Task to complete:
Print the records below exactly, leaving out nothing.

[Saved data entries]
:::

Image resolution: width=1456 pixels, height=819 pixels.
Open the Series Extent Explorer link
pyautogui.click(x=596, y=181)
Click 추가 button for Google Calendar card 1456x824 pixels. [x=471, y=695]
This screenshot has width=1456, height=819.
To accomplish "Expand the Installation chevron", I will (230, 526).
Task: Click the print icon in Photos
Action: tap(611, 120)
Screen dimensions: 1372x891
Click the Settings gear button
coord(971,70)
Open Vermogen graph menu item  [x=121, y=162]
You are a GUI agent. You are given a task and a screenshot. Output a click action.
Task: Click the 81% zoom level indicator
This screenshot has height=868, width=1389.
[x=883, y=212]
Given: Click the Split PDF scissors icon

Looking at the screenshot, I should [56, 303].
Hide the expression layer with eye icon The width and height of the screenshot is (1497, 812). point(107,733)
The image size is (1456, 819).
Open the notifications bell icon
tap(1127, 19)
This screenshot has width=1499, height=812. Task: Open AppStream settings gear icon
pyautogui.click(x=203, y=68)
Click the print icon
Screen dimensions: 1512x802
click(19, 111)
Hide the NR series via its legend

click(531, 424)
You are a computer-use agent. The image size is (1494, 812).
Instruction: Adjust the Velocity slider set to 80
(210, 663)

:::

Solved problem:
Image resolution: width=1456 pixels, height=819 pixels.
Open the Series Extent Explorer link
pyautogui.click(x=596, y=181)
Click 추가 button for Google Calendar card 1456x824 pixels. [x=471, y=695]
This screenshot has width=1456, height=819.
To accomplish "Expand the Installation chevron", I will (230, 526).
Task: Click the print icon in Photos
Action: tap(611, 120)
Screen dimensions: 1372x891
Click the Settings gear button
coord(971,70)
Open Vermogen graph menu item  [x=121, y=162]
You are a GUI agent. You are given a task and a screenshot. Output a click action.
Task: Click the 81% zoom level indicator
This screenshot has height=868, width=1389.
[x=883, y=212]
Given: Click the Split PDF scissors icon

Looking at the screenshot, I should [56, 303].
Hide the expression layer with eye icon The width and height of the screenshot is (1497, 812). point(107,733)
The image size is (1456, 819).
Open the notifications bell icon
tap(1127, 19)
This screenshot has width=1499, height=812. Task: Open AppStream settings gear icon
pyautogui.click(x=203, y=68)
Click the print icon
Screen dimensions: 1512x802
click(19, 111)
Hide the NR series via its legend

click(531, 424)
You are a computer-use agent. The image size is (1494, 812).
Instruction: Adjust the Velocity slider set to 80
(210, 663)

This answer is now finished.